The "Percent" values are computed by dividing the "Delta" value by the "with
-raise" sum. This gives an approximation of the magnitude of change introduced
by removing the -raise pass.
To interpret this correctly, one would say: "On average, the -raise pass
increases bytecode volumes by nearly 2% and LLC runtimes by over 7%".
The only negative impact of removing -raise seems to be a 1.09% increase in the
LLC compilation time. This is rather surprising given that there is less work
done by llc without -raise.
Note that these results account for only one run of the nightly tests.

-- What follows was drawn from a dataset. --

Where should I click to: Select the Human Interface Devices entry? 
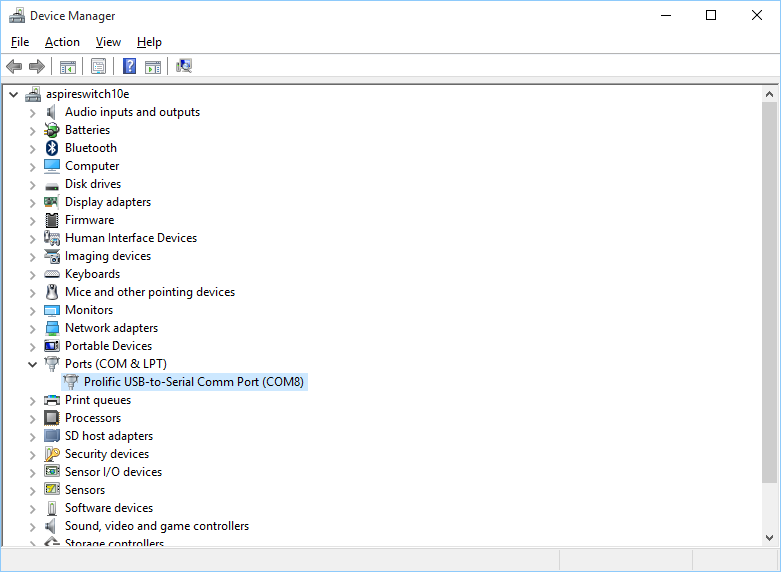pyautogui.click(x=130, y=238)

Additional samples would be welcome.
Attached PR1072.results.xls
(45056 bytes, application/octet-stream): Performance Data Spreadsheet
Attached PR1072.results.xls
(33280 bytes, application/octet-stream): Performance Data Spreadsheet
Chris,
Please let me know if this is sufficient evidence to support removal of the
-raise pass.
Reid
Yes, it looks like we are close to it. Things worth investigating:
* What does -raise do on 401.bzip2 that shrinks the bc file 18K? Once
understood, we can reimplement
this in some other pass.
* I have little confidence in the stabilities of these numbers, they seem very
noisy. Can you see if the
254.gap/LLC, 254.gap/CBE, 255.vortex/CBE, and 256.bzip2/cbe slowdowns
reproduce? If so, we should
investigate what is happening there too.
-Chris
> * What does -raise do on 401.bzip2 that shrinks the bc file 18K? Once
> understood, we can reimplement this in some other pass.

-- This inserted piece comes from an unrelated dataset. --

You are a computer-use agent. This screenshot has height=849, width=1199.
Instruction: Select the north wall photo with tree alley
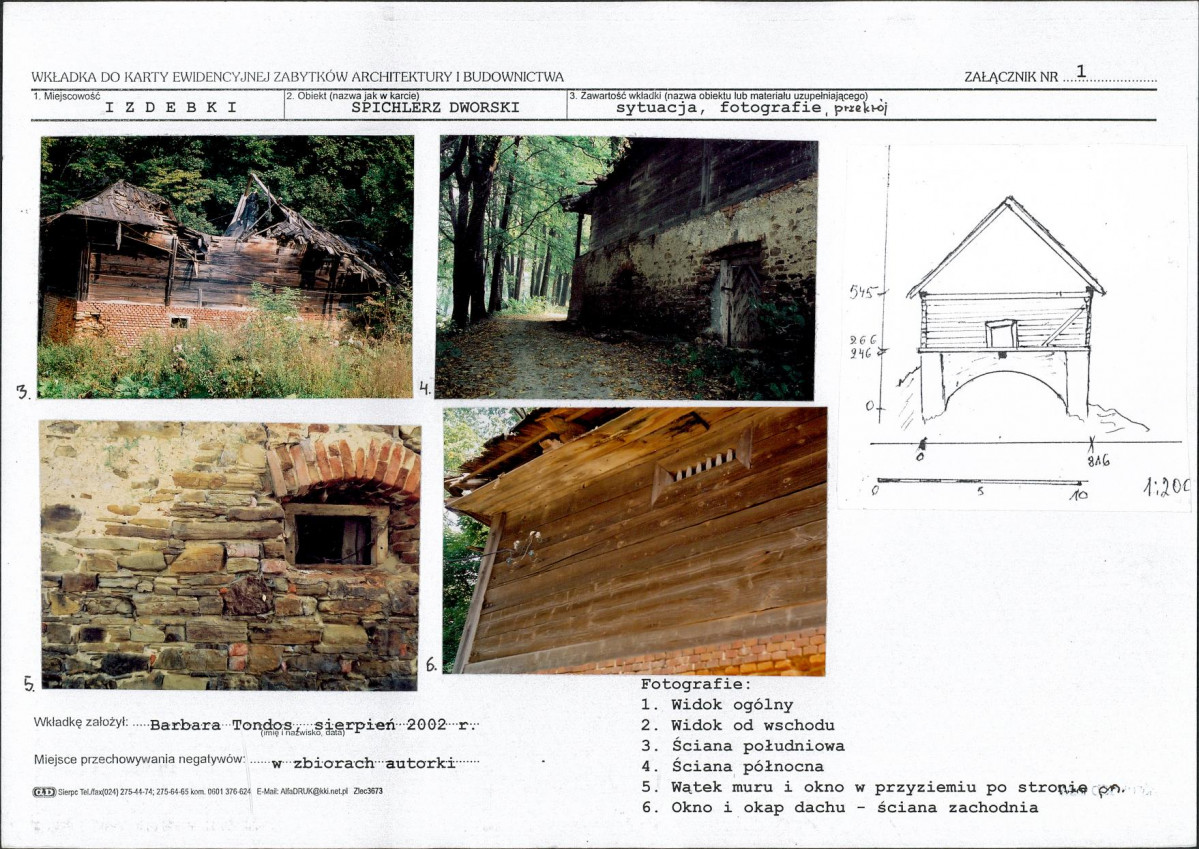click(627, 268)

I ran 401.bzip2 using "head" from today and compared it against the "without
-raise" run I did last night. The bytecode sizes are identical. Consequently, I
don't think I was comparing apples with apples. I used the results of my nightly
run from a couple days ago for the "with -raise" data but my "without -raise"
also included the shift patch, which may have affected optimization
(positively).
So, guess I get to do this again.
Devang, did you run this comparison on Darwin?
> * I have little confidence in the stabilities of these numbers, they seem very
> noisy.
I eliminated as much interference workload as I could by shutting down email,
xchat, etc. and just let it run. I think the issue here is the difference in the
builds. I'll run the comparison again and report new numbers. Unfortunately,
it'll have to wait until this evening for "quiet machine".
> Can you see if the 254.gap/LLC, 254.gap/CBE, 255.vortex/CBE, and
> 256.bzip2/cbe slowdowns reproduce? If so, we should investigate what is
> happening there too.
I'll defer this until after I get new numbers. If they still look problematic,
I'll investigate then.
Makes sense. A lot has changed in a few days. I suspect the 'noise' is really measuring these changes :)
-Chris
Yes. I now have two environments that were updated at the same moment. The only
difference is that one has -raise and one doesn't. This should be good for
testing. I'm going to do Olden with GET_STABLE_NUMBERS=1 because its relatively
quick and a good test for stability. If that goes okay, I'll get to External
tests this weekend (7+ hours each).
sounds great, thanks reid!
Attached Olden.results.xls
(16896 bytes, application/octet-stream): Olden Performance Comparison
> there is 0 difference in bytecode sizes. Perhaps -raise
> doesn't do anything at all on Olden?
Cool. You could diff them to verify.
This is a good sign -raise isn't doing anything any more. :) SPEC will give
more certainty though.
[reid@bashful llvm-test-1]$ for f in
MultiSource/Benchmarks/Olden/*/Output/*.llvm.bc ; do
> cmp $f ../llvm-test-4/$f
> done
[reid@bashful llvm-test-1]$ echo $?
0
Looks pretty identical to me.
Attached External.results.xls
(31744 bytes, application/octet-stream): External Performance Comparison (Spreadsheet)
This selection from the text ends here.